Chicca, che carne prendo? quali bistecche preferisci? e dove la trovo quella italiana? Meglio romagnola o piemontese? 
Mi fai lo spezzatino con i piselli domani? E che piselli vuoi che compri?
Ah ma se devi andare dal parrucchiere domani è meglio se prendo un pollo già cotto. Lo prendo intero? Cosa dici, prendo le cosce o le ali? 
Prendo quello più cotto? Troppo secco, dici?
e dove lo trovo il kit per lavare le scarpe in lavatrice?
... 
il kit è imbucatissimo.
Io ci ho messo un'ora a trovarlo, neppure i commessi sanno dov'è.
E il sabato i commessi, comunque, non ti considerano neanche se schiatti a terra.
Ma stavolta no, questa volta giro le spalle e lo lascio al suo destino.
Comunque devo scoprire che droga usa la moglie per ridurlo così... deve essere un incrocio tra il penthotal e il rohypnol.


----------



## Ultimo (17 Settembre 2013)

Tacci mia!! auahahhahaaahahhaahahahahahahah


----------



## Fiammetta (17 Settembre 2013)

Ultimo;bt9159 ha detto:
			
		

> Tacci mia!! auahahhahaaahahhaahahahahahahah


grande Sbri :up:


----------



## Leda (17 Settembre 2013)

Sbri, scrivici un libro. Dico davvero.


----------



## lolapal (17 Settembre 2013)

:rotfl::rotfl::rotfl:

Direi che il mio è del tipo "autonomo", mentre mio suocero è decisamente del tipo "vittima"!!!


----------



## Nausicaa (17 Settembre 2013)

"Broccolo romanesco: il 75% degli uomini non riconosce il broccolo dal cavolfiore, figuriamoci se ne riconosce l'accento. 
Infatti il marito-vittima ha comprato il cavolfiore. "

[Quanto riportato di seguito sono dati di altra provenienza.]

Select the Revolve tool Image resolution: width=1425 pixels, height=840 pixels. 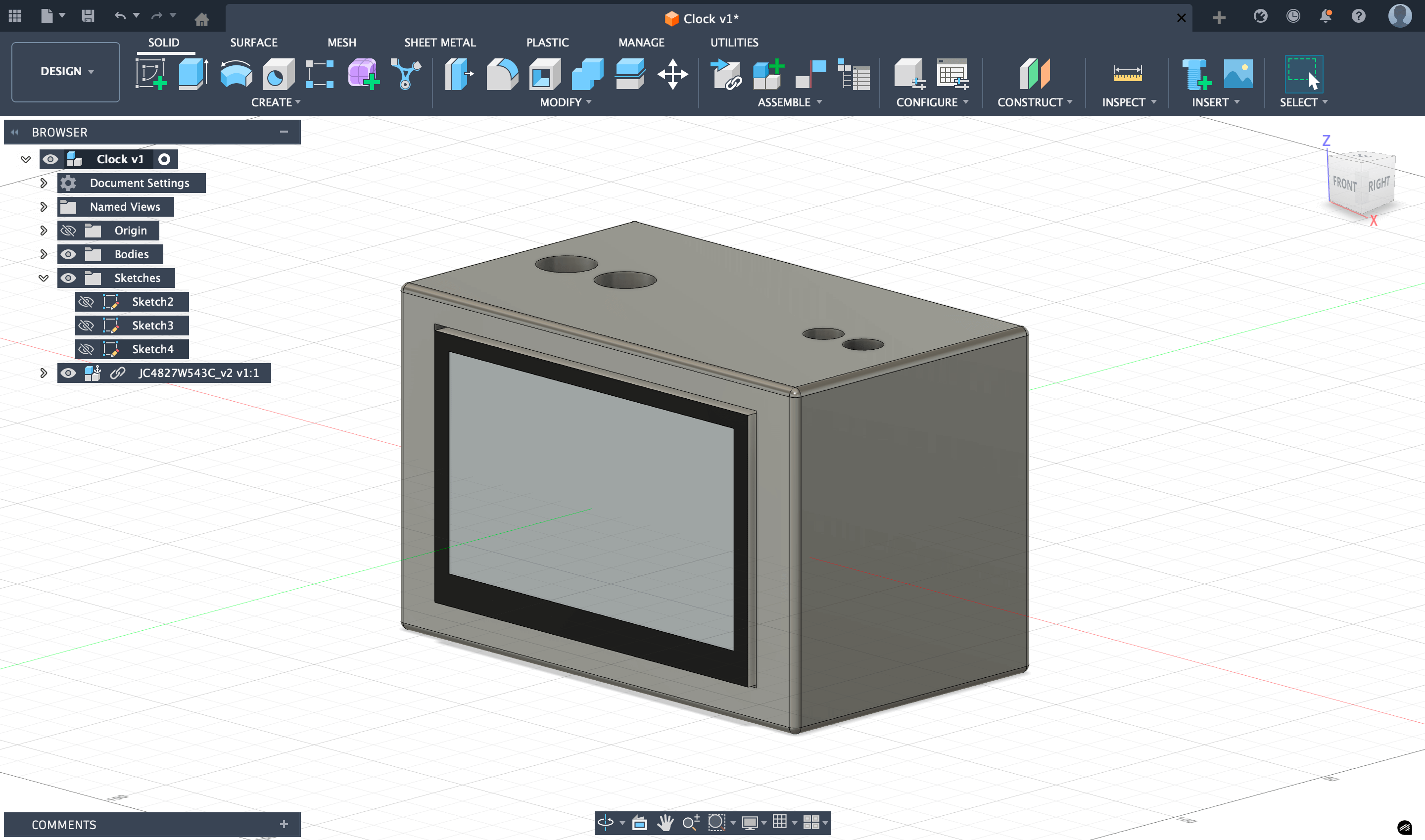pos(236,74)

Dovresti entrare nelle antologie anche solo epr questo... hahahahahaha!!!!!


----------



## Alessandra (17 Settembre 2013)

grandissima!!!!!:rotfl::rotfl::rotfl::rotfl:


----------



## Guest (18 Settembre 2013)

oddio! :rotfl::rotfl:
lettura godibilissima, brava sbri. :up:


----------



## AnnaBlume (18 Settembre 2013)

grande, come sempre! Chapeau


----------



## Tubarao (2 Ottobre 2013)

I.L.S.


----------